Kyle Seager has quietly developed into the Mariners' third star alongside Felix Hernandez and Robinson Cano. Christian Petersen/Getty Images

ESPN Chalk's Joe Peta is sharing his season win total projections for every MLB team, including a reason for optimism and pessimism.

Plus, he recommends an over/under play, or a pass. This is the entry for the Seattle Mariners.

Seattle Mariners

Reason for optimism: Holes were patched on offense and the right balance now exists to take the division -- and home-field advantage for the playoffs.

Reason for pessimism: Year-to-year bullpen variance can be very kind ... or very cruel.
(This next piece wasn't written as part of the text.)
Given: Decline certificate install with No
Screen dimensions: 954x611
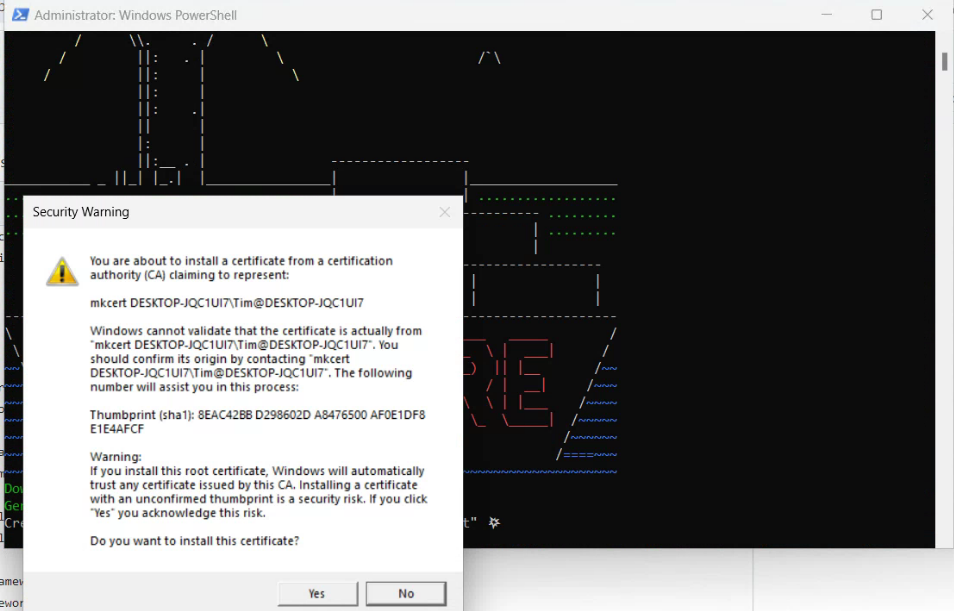Looking at the screenshot, I should [405, 593].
If you used only one indicator to reveal the possibility of a large swing in a team's fortunes from one year to the next, one of the best places to turn would be bullpen ERA in the prior season. Due to the nature of small sample-size results occurring in high-leverage game situations, bullpen ERA has an outsize effect on a team's results but doesn't correlate nearly as well from year to year as starter's ERA, offensive production or even team defensive prowess. There is no better poster child for this phenomenon than the Seattle Mariners in 2013 and 2014. With an ERA of 4.58, the Mariners had the 28th-ranked bullpen in terms of total runs allowed in 2013 (273 runs in 505 innings pitched.) Last year, they turned into the stingiest bullpen in baseball, allowing just 156 runs in nearly the same number of innings (498). That jaw-dropping decrease of 117 runs allowed accounts for roughly 13 games of the 16-game improvement the Mariners posted -- 87 wins last year versus 71 in 2013. (Approximately nine runs equal a win in the current MLB scoring environment.)

The problem with having the best bullpen in baseball is that regression to the mean cuts both ways.